Curiosity is a human trait; it’s built in and you can’t simply remove it. It can be disabled at great cost of destroying a person’s humanity, but it cannot be removed. In children, we channel it. When a child persistently reaches for that hot stove top, you have to do something to stop that action. Over thousands of years, humans have learned there are two ways: Let them get burned a couple of times, or swat their hands. Simply changing the way stoves are designed is so expensive in the long run, it serves merely to deny the possession of a proper stove, and forces people to use even more dangerous equipment for heating food. In other words, there is no way to avoid the child learning without pain. An ancient proverb gets it right: learning equals pain. Only a complete idiot believes otherwise, and deserves to be treated like the stupid child who demands the right to burn themselves in the fire.
The problem is, letting the child get burned can be pretty expensive on several levels. But never mind psychopathic child welfare agencies; we know a child will lose something if we simply let them get a burn sufficient to teach them. We all know instinctively the short-term suffering from a hand-slap is much more efficient for most kids. The point is not what constitutes proper child discipline, but the nature of things. Ovens are hot, and they won’t cook any other way (and microwaving is an inexcusable health threat itself). Cooking food has made human existence far, far better, even if we do tend to cook too many things too much. It constitutes a God-given right to cook one’s food where resources exist.
Freedom to explore is a good thing in and of itself. Allowing and encouraging that human curiosity is a moral obligation. The invention of written language was a blessing, as was the printing press which made written materials far cheaper, and reading became virtually universal. The Internet has made it all far cheaper still, in terms of how much we can access for the price. That freedom does come with costs of another sort. We create a situation where folks can get hurt, just like having a functional oven in your house. It requires we create a system, a collection of expectations, which didn’t exist before. It changes the way we do things, and we simply have to get over our nostalgia about eating everything raw. Feel free to not cook, but if you demand the right to remove the household oven, you will rightly risk being killed by those who value that freedom more than your gadfly life.
It’s time we start slapping some hands. And if that’s not enough, maybe prepare stronger measures. The Internet is what it is, and dreams of making it conform to an earlier age is simply evil, a truculent Luddite hatred deserving of the worst persecution. Here is the Luddite message by Robert Levine:

All of these companies faced the same problem: they weren’t collecting enough of the revenue being generated by their work. The public hasn’t lost its appetite for television, journalism or film; shows, articles and movies reach more consumers than ever online. The problem is that, although the internet has expanded the audience for media, it has all but destroyed the market for it.

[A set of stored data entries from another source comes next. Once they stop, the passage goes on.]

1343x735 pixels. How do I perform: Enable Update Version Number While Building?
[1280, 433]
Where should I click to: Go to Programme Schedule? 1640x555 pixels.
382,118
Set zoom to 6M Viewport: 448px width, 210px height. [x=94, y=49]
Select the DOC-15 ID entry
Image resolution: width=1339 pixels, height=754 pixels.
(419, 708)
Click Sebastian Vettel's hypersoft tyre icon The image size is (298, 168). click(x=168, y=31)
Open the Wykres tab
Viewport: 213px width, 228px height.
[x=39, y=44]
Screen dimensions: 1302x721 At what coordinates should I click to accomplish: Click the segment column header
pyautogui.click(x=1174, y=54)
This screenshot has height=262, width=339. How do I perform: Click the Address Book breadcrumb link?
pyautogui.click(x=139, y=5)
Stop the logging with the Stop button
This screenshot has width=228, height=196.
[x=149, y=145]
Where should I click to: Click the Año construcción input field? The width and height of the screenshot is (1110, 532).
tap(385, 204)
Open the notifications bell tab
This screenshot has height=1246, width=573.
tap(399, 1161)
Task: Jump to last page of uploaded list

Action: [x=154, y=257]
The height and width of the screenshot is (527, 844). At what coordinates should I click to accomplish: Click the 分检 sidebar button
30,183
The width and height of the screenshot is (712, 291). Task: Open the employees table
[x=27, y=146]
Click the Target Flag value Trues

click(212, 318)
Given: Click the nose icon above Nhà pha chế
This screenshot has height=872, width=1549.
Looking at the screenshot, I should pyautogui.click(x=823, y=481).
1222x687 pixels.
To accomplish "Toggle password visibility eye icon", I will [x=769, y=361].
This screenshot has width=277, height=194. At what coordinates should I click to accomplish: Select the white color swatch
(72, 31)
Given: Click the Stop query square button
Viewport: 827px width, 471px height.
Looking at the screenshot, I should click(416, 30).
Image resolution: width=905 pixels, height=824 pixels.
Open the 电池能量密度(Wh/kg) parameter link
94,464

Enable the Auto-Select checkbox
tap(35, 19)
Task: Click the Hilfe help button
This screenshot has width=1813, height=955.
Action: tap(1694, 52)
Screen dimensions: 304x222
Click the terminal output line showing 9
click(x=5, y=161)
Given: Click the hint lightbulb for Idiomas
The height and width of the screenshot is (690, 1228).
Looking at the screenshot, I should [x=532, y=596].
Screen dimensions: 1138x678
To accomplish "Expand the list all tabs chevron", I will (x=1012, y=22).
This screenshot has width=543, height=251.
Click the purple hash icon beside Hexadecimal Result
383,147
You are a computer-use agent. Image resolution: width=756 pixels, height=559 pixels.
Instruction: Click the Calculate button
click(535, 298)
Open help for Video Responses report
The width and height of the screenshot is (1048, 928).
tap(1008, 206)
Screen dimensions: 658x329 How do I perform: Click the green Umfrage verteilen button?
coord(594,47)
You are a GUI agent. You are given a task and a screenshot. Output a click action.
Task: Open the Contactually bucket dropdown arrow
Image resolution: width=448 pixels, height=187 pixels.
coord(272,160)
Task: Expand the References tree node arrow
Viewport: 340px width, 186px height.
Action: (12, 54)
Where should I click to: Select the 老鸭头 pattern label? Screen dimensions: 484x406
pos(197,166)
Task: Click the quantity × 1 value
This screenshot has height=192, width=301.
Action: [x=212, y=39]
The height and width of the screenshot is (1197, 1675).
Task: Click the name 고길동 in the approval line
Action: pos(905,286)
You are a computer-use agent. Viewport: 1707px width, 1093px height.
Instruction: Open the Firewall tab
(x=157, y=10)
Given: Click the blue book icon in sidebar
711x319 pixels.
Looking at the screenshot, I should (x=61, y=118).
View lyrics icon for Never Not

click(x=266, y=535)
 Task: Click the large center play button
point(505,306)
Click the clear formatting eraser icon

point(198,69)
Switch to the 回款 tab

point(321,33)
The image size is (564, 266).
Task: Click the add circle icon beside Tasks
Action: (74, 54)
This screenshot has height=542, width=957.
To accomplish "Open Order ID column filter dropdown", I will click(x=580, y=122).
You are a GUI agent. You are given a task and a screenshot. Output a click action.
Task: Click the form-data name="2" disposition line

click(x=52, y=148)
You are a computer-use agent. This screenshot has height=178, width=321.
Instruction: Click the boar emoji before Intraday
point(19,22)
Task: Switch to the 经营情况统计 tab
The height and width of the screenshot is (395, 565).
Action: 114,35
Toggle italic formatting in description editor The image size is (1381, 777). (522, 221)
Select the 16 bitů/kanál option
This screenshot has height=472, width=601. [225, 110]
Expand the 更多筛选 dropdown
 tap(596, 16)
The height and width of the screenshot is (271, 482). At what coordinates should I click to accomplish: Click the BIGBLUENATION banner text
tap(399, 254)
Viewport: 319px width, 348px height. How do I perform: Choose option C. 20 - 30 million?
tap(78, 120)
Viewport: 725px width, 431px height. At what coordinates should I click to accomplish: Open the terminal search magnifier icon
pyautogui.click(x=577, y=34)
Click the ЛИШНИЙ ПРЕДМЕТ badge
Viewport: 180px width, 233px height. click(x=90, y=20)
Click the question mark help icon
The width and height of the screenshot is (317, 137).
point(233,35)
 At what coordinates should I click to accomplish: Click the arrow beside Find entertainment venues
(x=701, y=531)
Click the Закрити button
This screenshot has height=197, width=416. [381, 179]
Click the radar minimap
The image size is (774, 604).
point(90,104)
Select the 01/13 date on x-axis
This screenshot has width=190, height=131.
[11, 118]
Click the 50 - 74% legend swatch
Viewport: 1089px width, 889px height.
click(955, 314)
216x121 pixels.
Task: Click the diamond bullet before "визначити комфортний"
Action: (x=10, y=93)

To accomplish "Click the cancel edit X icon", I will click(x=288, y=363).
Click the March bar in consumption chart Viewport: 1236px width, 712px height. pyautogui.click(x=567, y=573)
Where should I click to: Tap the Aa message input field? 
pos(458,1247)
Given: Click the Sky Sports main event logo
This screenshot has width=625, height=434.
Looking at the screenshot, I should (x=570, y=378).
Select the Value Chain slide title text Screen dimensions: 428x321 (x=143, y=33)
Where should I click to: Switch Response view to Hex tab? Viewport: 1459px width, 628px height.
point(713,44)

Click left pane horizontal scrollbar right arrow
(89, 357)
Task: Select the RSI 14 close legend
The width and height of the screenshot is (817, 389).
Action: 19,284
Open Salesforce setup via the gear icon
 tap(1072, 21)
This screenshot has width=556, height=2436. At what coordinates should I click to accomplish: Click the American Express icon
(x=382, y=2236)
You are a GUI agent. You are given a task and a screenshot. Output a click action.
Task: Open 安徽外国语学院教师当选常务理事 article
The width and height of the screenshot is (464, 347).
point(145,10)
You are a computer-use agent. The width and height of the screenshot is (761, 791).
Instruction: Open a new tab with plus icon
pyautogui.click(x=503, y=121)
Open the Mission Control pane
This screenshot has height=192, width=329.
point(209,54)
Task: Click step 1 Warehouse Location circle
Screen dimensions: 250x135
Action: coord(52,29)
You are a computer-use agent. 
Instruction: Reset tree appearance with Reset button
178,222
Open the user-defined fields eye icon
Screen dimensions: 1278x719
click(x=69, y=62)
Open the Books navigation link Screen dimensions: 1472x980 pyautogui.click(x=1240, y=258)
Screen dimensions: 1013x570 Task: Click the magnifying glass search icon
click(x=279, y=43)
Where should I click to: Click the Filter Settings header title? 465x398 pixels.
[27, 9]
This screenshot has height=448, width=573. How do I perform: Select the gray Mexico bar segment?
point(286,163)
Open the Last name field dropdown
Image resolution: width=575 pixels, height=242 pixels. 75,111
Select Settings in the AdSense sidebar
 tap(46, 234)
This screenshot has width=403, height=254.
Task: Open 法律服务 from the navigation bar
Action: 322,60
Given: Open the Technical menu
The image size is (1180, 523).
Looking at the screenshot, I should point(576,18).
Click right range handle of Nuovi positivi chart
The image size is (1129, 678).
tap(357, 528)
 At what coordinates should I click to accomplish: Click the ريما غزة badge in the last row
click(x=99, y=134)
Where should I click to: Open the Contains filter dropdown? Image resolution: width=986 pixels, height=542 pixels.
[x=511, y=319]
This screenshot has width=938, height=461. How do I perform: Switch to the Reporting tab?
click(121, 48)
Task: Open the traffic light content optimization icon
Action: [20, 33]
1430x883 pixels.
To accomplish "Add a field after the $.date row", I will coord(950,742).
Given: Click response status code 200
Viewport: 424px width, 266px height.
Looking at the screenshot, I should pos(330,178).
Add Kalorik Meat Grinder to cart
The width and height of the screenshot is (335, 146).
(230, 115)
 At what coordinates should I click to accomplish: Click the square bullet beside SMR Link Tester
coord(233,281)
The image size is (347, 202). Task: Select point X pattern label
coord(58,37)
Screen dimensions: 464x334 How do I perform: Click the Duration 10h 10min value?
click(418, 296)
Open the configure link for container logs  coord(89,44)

Mr. Levine and others still live in some fantasy world; they imagine the clock can be turned back. What he asks is simply wrong, because it destroys the very nature the Internet. The genie cannot be put back into the bottle, and any notion you could squelch the wide open digital access to all digital data requires something more unrealistic than taking drugs. It would be the same as making fire illegal.
Granted, we don’t love Google and others who leverage their very good services as a means to taking over the Internet. We who really use the Net would like to slap their hands, too, but government won’t let us. A government agency created the Internet, but has never for a second listened to those who worked to do it, and government now threatens anyone who dares make a peep about how government needs to let the Internet simply be.
Until you understand the Internet, how it works and what won’t work, you have no business pretending we who use it give a whit what you think. Shut up, Mr. Levine. I’m slapping your hand, and if that won’t work, we’ll be glad to let you incinerate yourself. But don’t pretend we will let you put out our fires, you filthy Luddite scumbag. Those who wish to continue profiting from their “work” will have to find another way to capture revenue. We could tell you how, but you won’t listen, because it means giving up some of that hateful and oppressive control for which you lust with insatiable fire.
Fine, burn your hand, fool. We spare you no pity, nor the enemies of human freedom like RIAA, MPAA, and all the rest.